WHAT TO PRODUCE
Answer these questions from the text about the IMPART project:
1. Which Baring Foundation strand supported the IMPART project?
2. Since what year has Creative Future had past CF Writers' Award winners run its national workshop programme?
3. Where is creative writing teaching experience usually gained?

Creative Future was generously supported by the Baring Foundation’s Creatively Minded and Ethnically Diverse strand for our IMPART project–a year-long training, development, mentoring, and workshop programme for Black, Asian and ethnically diverse writers with mental health issues.
Since 2020 we have been committed to our national workshop programme being facilitated by past CF Writers’ Award winners. In putting a call out, we found many were interested but lacked teaching experience. It was also clear that confidence and affirmation of their identity as writers was also an issue. This was particularly true for past winners from ethnically diverse backgrounds, as well as those with mental health issues—and especially those from both backgrounds.
We also could not find any accessible creative writing teaching training programmes, likely because this experience is usually gained in Master’s programmes—something most of our writers lack the resources, confidence or time to undertake. As teaching is a key form of cultural employment for writers, this barrier needs breaking down.

DATA EXCERPT
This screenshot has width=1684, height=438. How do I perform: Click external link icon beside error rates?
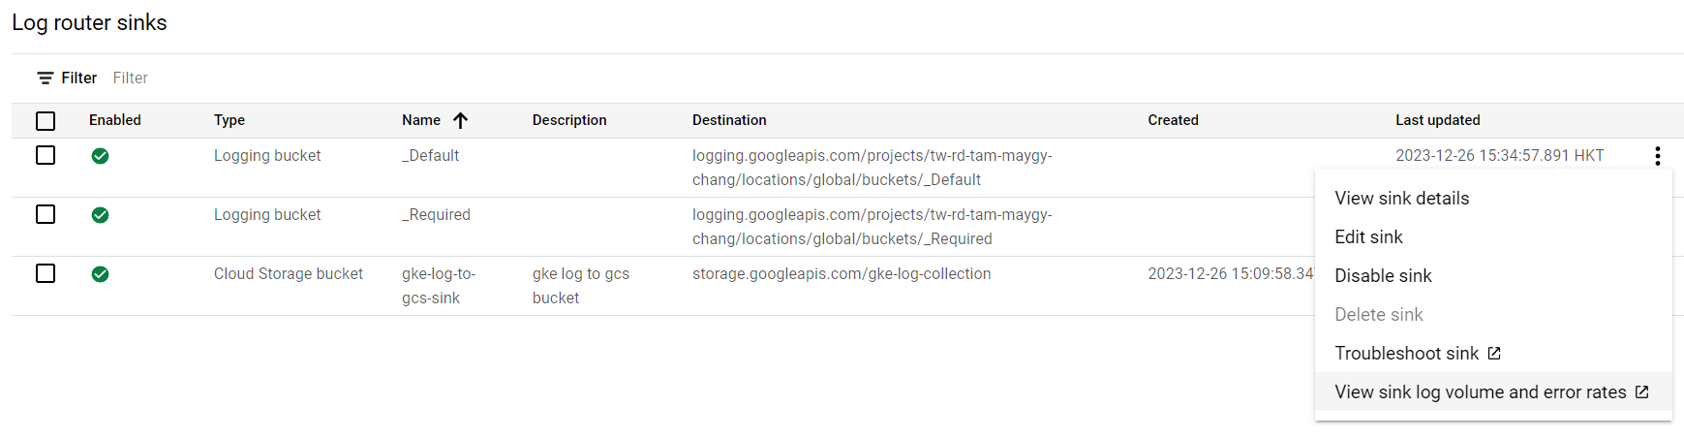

OUTPUT FOR THIS TASK
1. The Creatively Minded and Ethnically Diverse strand.
2. 2020.
3. In Master's programmes.